Una revolución silenciosa está transformando el interior productivo argentino, con especial impacto en los pueblos del Gran Buenos Aires y la provincia de Buenos Aires. Se trata de la consolidación de un nuevo ecosistema empresarial que va mucho más allá de la tradicional exportación de granos.
Según un reciente estudio académico, ha emergido un prometedor ecosistema agrobioempresarial que está redefiniendo el concepto de bioeconomía. Ya no se trata únicamente de extraer materias primas, sino de agregar conocimiento, innovación y procesamiento tecnológico sobre recursos biológicos renovables.
Los números lo confirman: en los rankings de ventas y exportaciones irrumpen impensados agrobioindustriales que van más allá de los alimentos tradicionales. Incorporan múltiples tipos de bioenergías, servicios especializados y biomateriales, cambiando la fisonomía económica de localidades que antes dependían exclusivamente del sector primario.

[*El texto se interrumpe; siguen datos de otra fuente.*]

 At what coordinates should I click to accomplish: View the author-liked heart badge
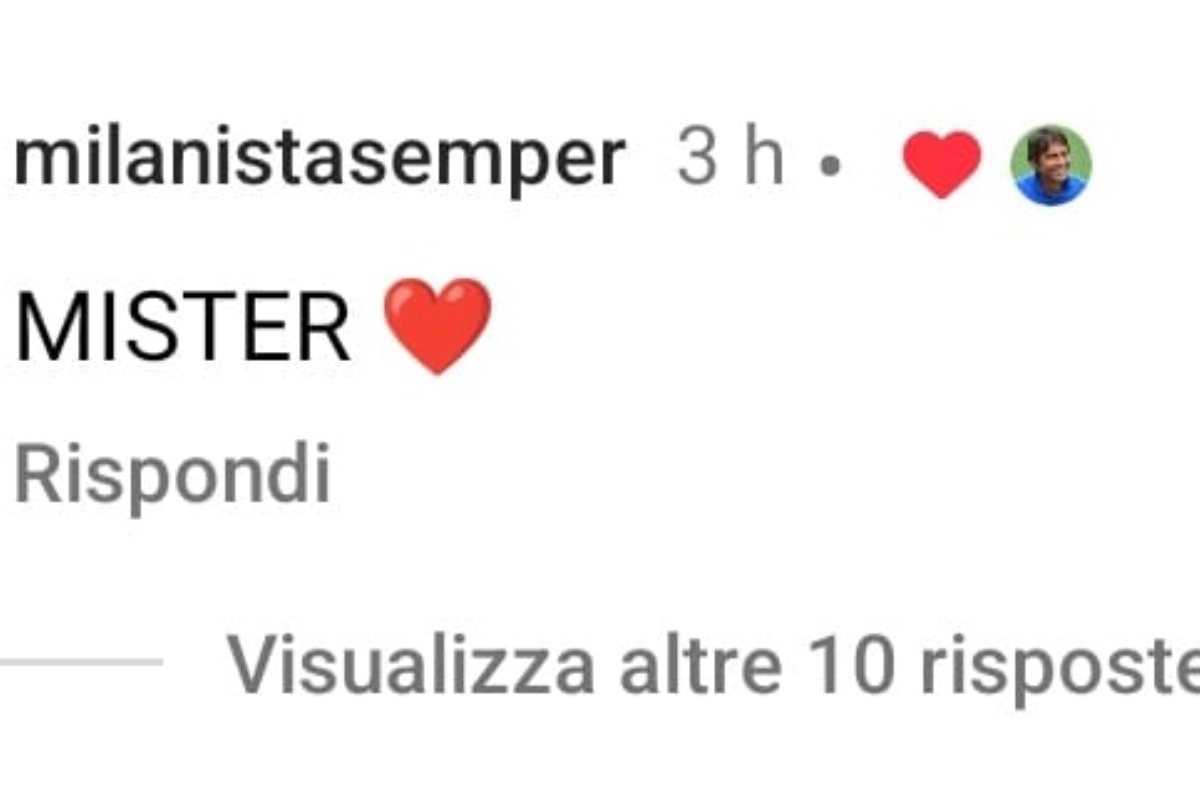click(x=941, y=164)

Esta transformación tiene múltiples vertientes. Por un lado, inversiones externas y reconversiones manufactureras de los años 90 que desarrollaron territorios nuevos y modelos de negocios innovadores. Por otro, la red agropecuaria tradicional: pools de siembra, insumeros y prestadores de servicios que despliegan inversiones en actividades industriales incipientes.
Particularmente relevante es el caso de emprendimientos locales que agregan valor a los granos transformándolos en pollos, cerdos y bovinos, para luego industrializar todos los desechos posibles. Este proceso está cambiando la vida de pueblos del interior bonaerense, generando empleo calificado y diversificación económica.

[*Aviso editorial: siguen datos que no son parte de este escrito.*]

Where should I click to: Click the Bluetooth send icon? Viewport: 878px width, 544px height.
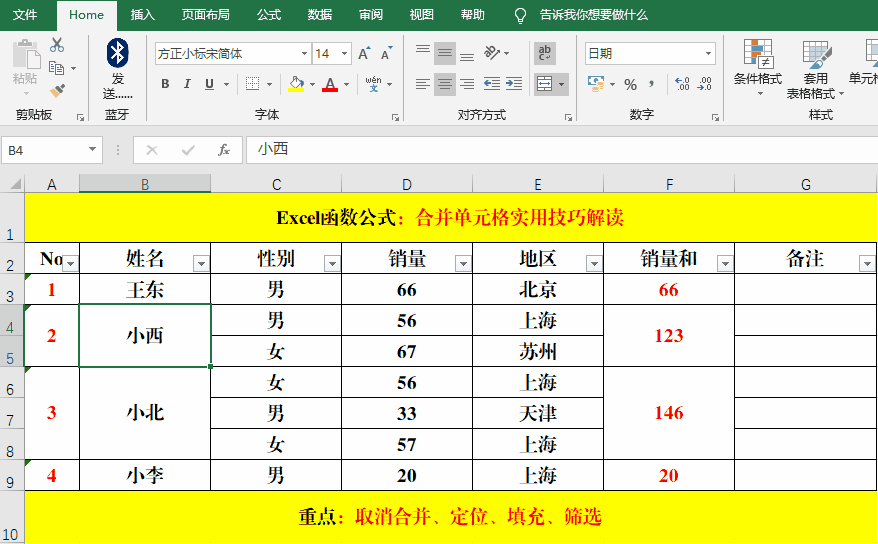118,54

Las cooperativas renovadas también forman parte de este equipo. Además del valor reivindicatorio tradicional, inteligentemente agregan capacidades industriales. Se suman iniciativas de redes de empresas que se coordinan para competir, desafiando con éxito la vieja idea del individualismo agropecuario.
No se trata solamente de productores agropecuarios tradicionales, sino de organizaciones que integran agricultura, industria, biotecnología, plataformas digitales, logística, energía y servicios tecnológicos. Son empresas que operan como redes complejas de transformación biológica y generación de conocimiento.
Esta Segunda Revolución de las Pampas reubicó a Argentina en el contexto internacional, sumándose posteriormente Vaca Muerta y la minería. Fue el reingreso del país a las grandes ligas económicas mundiales, con un impacto directo en la competitividad de la región metropolitana.
El desafío ahora es si Argentina tiene los jugadores de élite, altura innovativa, densidad económica y espíritu de equipo necesarios para consolidar esta transformación, o si seguirá dependiendo únicamente del clima y de productores con poco espíritu innovador.